◆ **TASK INSTRUCTIONS**
1. Revise the 2019 Turning Point article, starting with "The 2019 Turning" and going on through "on November 9.", and write that stretch out again with "Impact Plus" changed to "Impact+" wherever it appears.
2. Summarize the 2019 Turning Point article in two sentences.

The 2019 Turning Point was a professional wrestling event produced by Impact Wrestling in conjunction with Pennsylvania Premiere Wrestling. The event was streamed live on Impact Plus and took place on November 9, 2019 at the Holy Family Academy in Hazleton, Pennsylvania. It was the 13th event in the Turning Point chronology and the first to be held as an Impact Plus Monthly Special

Production

Background
In 2013, Impact Wrestling (then known as Total Nonstop Action Wrestling) discontinued monthly pay-per-view events in favor of the pre-recorded One Night Only events. Turning Point was produced as a PPV from 2004 until 2012. On October 13, 2019, Impact Wrestling announced on its website that Turning Point would return as a monthly special for Impact Plus and would be taking place on November 9.

Storylines
At Bound for Glory, Brian Cage defeated Sami Callihan in a no disqualification match to retain the Impact World Championship. During This is IMPACT!, a special episode of Impact's weekly television series, Cage was being interviewed by Josh Mathews and Scott D'Amore on his successful title defense against Callihan. Callihan interrupted Cage and demanded a rematch, showing footage of oVe members hauning Cage's house with his family inside. Cage would accept Callihan's challenge for a steel cage match on IMPACT's premiere on AXS TV. Callihan defeated Cage in the steel cage match to win the Impact World Championship. On October 30, Impact Wrestling announced that Cage was invoking his rematch clause for the World Championship against Callihan at Turning Point.

◆ **INFORMATION SUPPLIED**
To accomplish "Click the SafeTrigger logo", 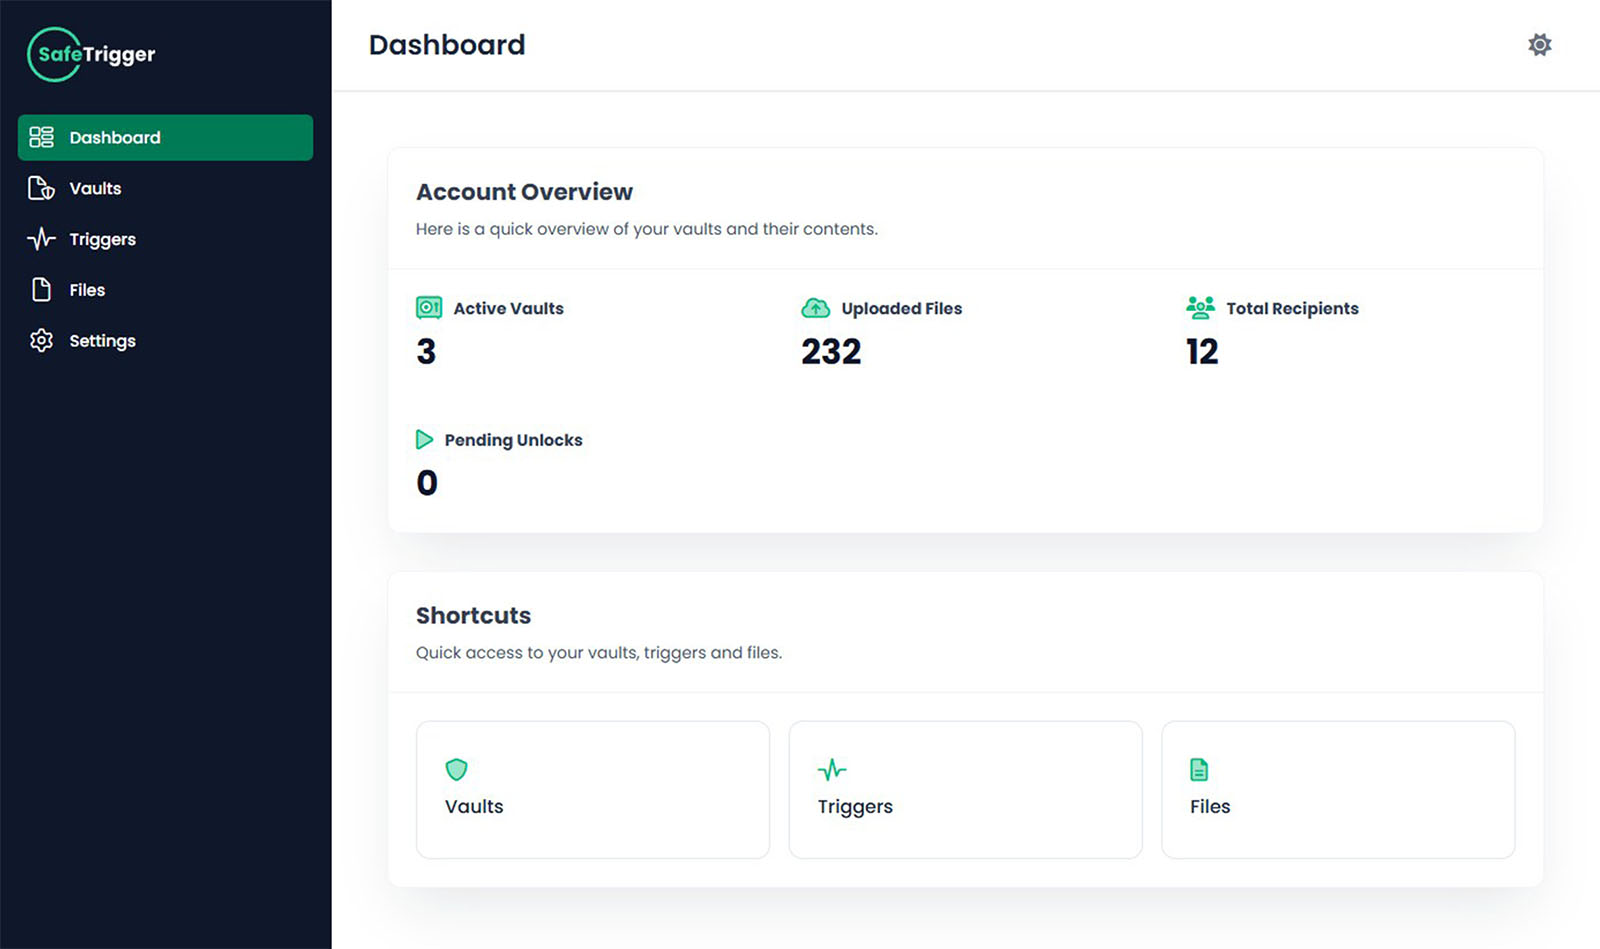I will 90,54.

◆ **SOLVED TASKS**
1.
The 2019 Turning Point was a professional wrestling event produced by Impact Wrestling in conjunction with Pennsylvania Premiere Wrestling. The event was streamed live on Impact+ and took place on November 9, 2019 at the Holy Family Academy in Hazleton, Pennsylvania. It was the 13th event in the Turning Point chronology and the first to be held as an Impact+ Monthly Special

Production

Background
In 2013, Impact Wrestling (then known as Total Nonstop Action Wrestling) discontinued monthly pay-per-view events in favor of the pre-recorded One Night Only events. Turning Point was produced as a PPV from 2004 until 2012. On October 13, 2019, Impact Wrestling announced on its website that Turning Point would return as a monthly special for Impact+ and would be taking place on November 9.

2. The 2019 Turning Point was a professional wrestling event that Impact Wrestling produced with Pennsylvania Premiere Wrestling. It was streamed live on Impact Plus on November 9, 2019, from the Holy Family Academy in Hazleton, Pennsylvania, and featured Brian Cage invoking his rematch clause for the Impact World Championship against Sami Callihan, who had taken the title from him in a steel cage match.